Malicious Python Packages and Code Execution via pip download

This week I learned about a design flaw with pip download, which allows an adversary to run arbitrary code.

I assumed that running pip install means anything could happen, but pip download seems a bit surprising.

Both seem useful for red teaming though.


This post from Yehuda Gelb named Automatic Execution of Code Upon Package Download on Python Package Manager which the Security Now! podcast pointed me towards.

The post highlights that just running pip download can compromise your computer.

It turns out that this behavior is known since at least 2014, based on a pip Github issue named Avoid generating metadata in pip download which raised this concern.

Let’s investigate this more closely.

Authoring a Python package

I had never built a python package before, but the process is well documented.

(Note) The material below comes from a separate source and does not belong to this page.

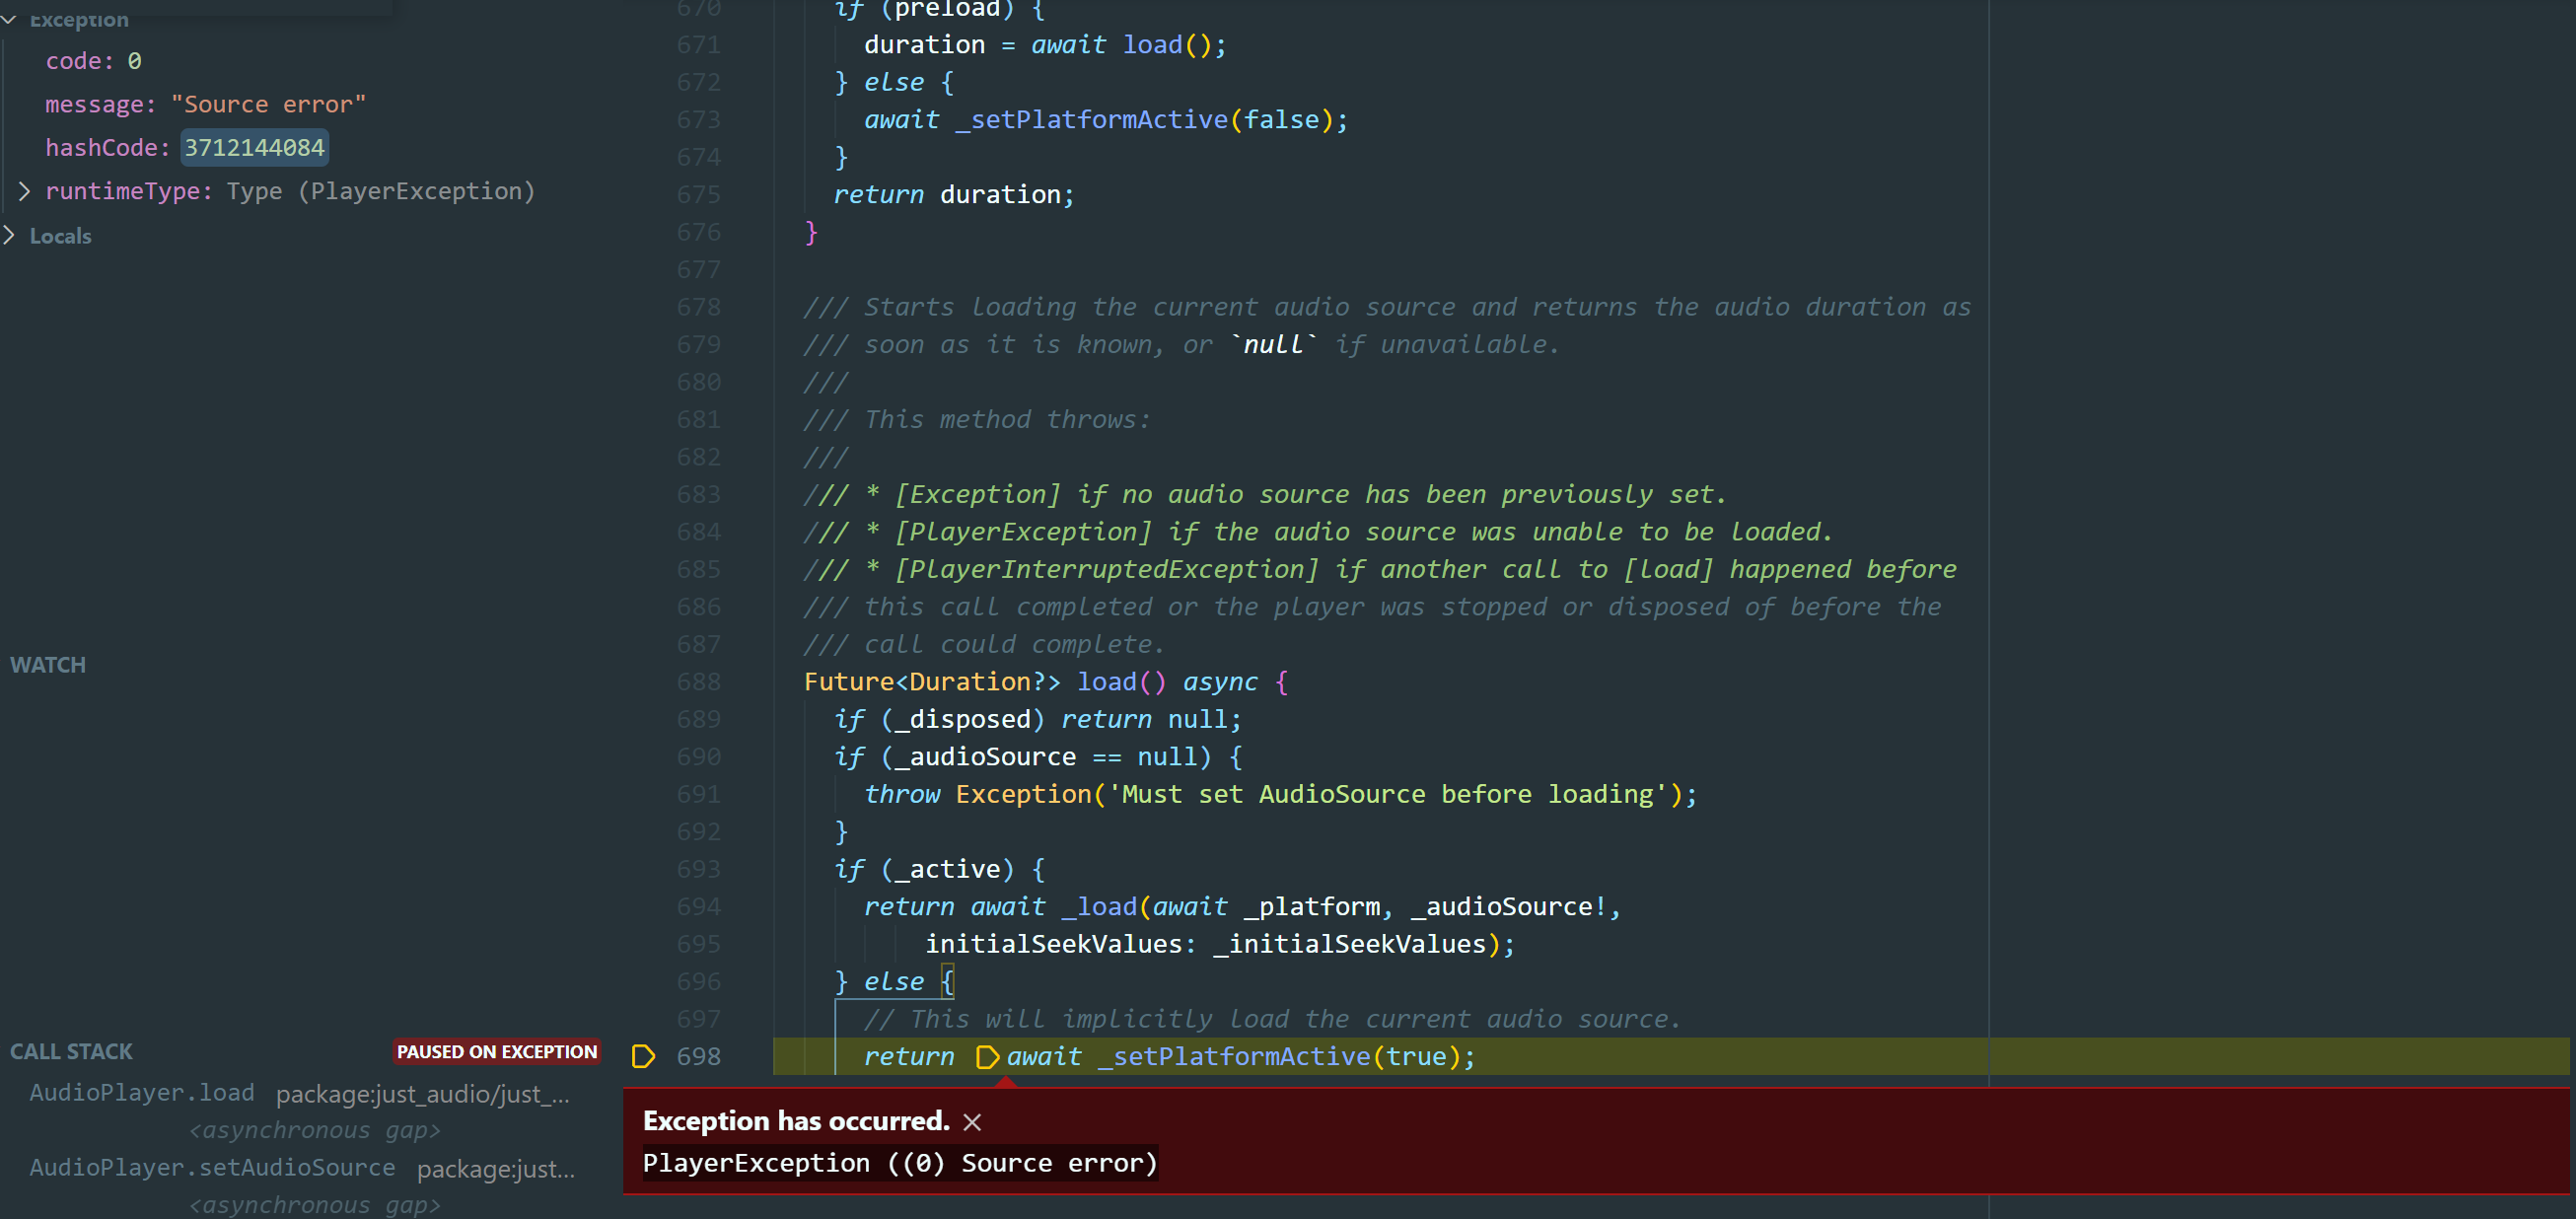This screenshot has width=2576, height=1219.
Task: Click the inline debug marker before await
Action: (987, 1057)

There are different ways to go about it, and the vulnerability exists when using the older variation and when the package is in a .tar.gz.

There is a basic project I put together on Github:

git clone

The key piece, which took a few minutes to figure out (stackoverflow is your friend), was to figure out how to specify a command to run.

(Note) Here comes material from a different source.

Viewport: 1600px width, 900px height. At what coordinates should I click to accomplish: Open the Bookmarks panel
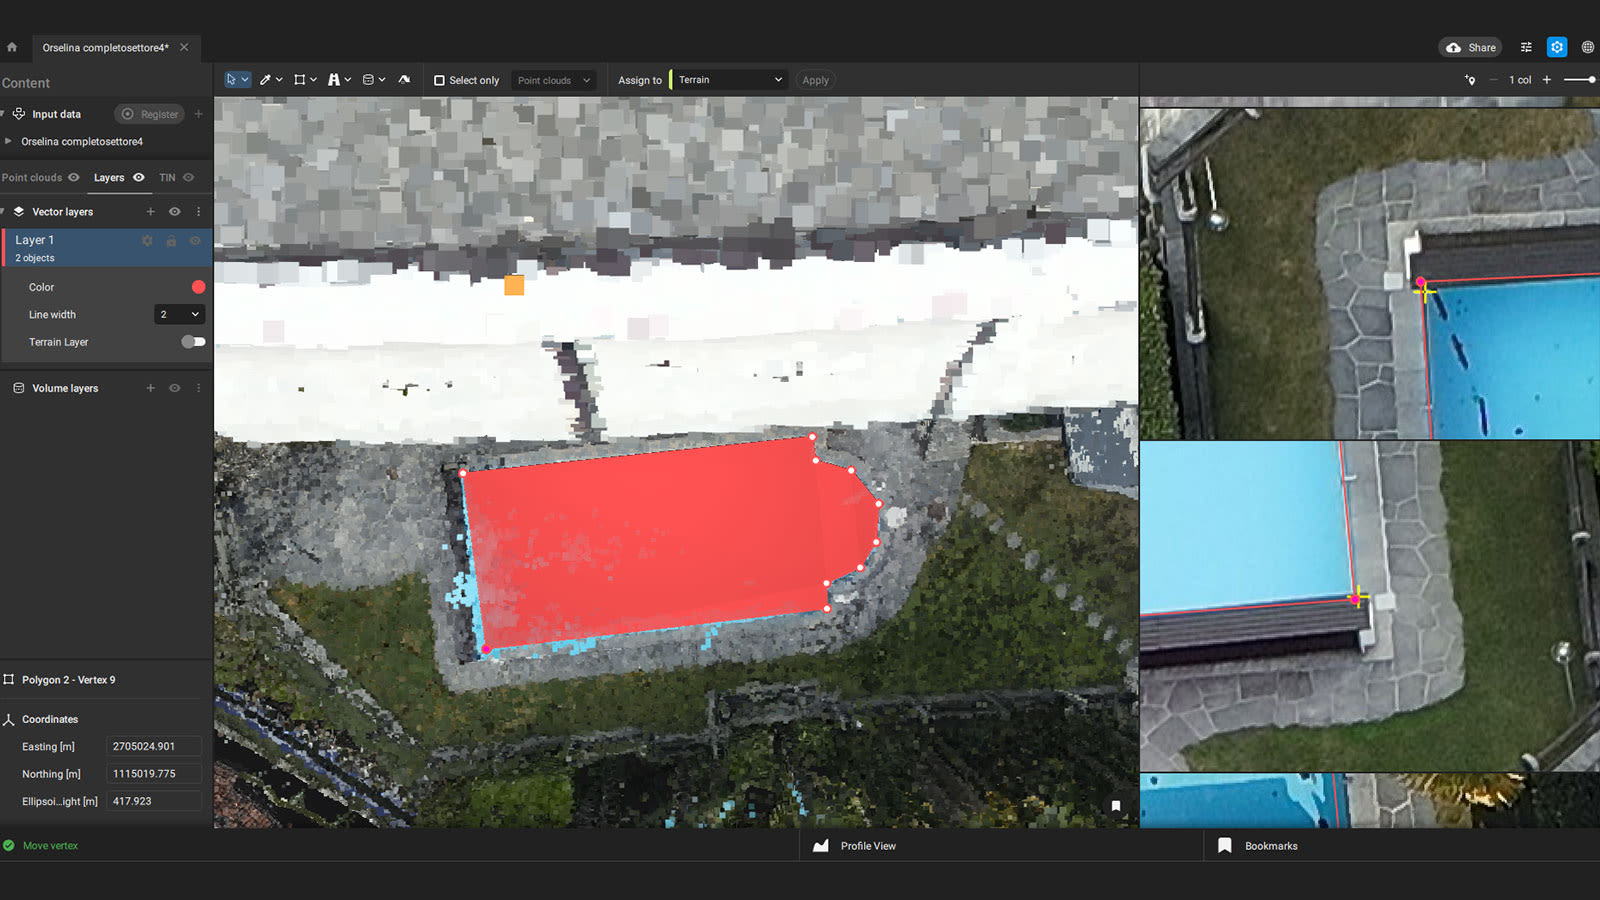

The way I went about it (not sure if there are others), is to include cmdclass in the setup, which causes pip to execute the provided command function upon both download and install of the package.

        'install' : RunInstallCommand,
        'egg_info': RunEggInfoCommand

My demo just runs a print command:

def RunCommand():
    print("Hello, p0wnd!")

class RunInstallCommand(install):
    def run(self):

Now, we are good to go.

Building the package

The next step is to bundle it up in a package, which is done using:

python -m build

This will create a ./dist/ folder containing the wheel and tar.gz files.

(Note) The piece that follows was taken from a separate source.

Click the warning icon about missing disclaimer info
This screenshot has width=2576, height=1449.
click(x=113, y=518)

For this demo exploit we are only interesting in the tar.gz. file.

In case you encounter errors building, make sure to have setuptools and build packages installed.

Hosting the package using pypi-server

Now it’s time to host the package on a server.

To test this out, I decided to host the package on my own test pypi-server.

pypi-server run -v -p 8080 ./packages

Then copy the tar.gz file to your pypi-server’s ./packages folder.

Hosting a package

Above screenshot shows how this looks once running.

Download or Install the package

Using the --index-url it’s possible to point pip to an alternate package server, which is what we can leverage to test this out:

pip download this_is_fine_wuzzi --index-url http://amstrad:8080 --trusted-host amstrad -v

And our code will run now as part of this.


  1. Messages printed to console won’t be shown unless you specify -v.
  2. The --trusted-host option was added because this was quick demo test. If you have a TLS connection with a valid certificate this will not be needed.

There are now tons of ways this can be abused, e.g. just thinking of Jupyter notebooks or Google Colab, etc.


The is only executed if the package is in tar.gz format. So, either reviewing the tar file or making sure there is a wheel file (.whl) present and used.

You can enumerate the offered packages via https://packagemanager/simple/<package-name>.

This way one can see what files are hosted for the package (tar or wheel, or both), and download (e.g. wget) and inspect the tar.gz file if that is the only option.


Having a pip download execute arbitrary code is quite unexpected and easy to repro and perform for an attacker. Make sure to inspect packages before you download or install them using pip.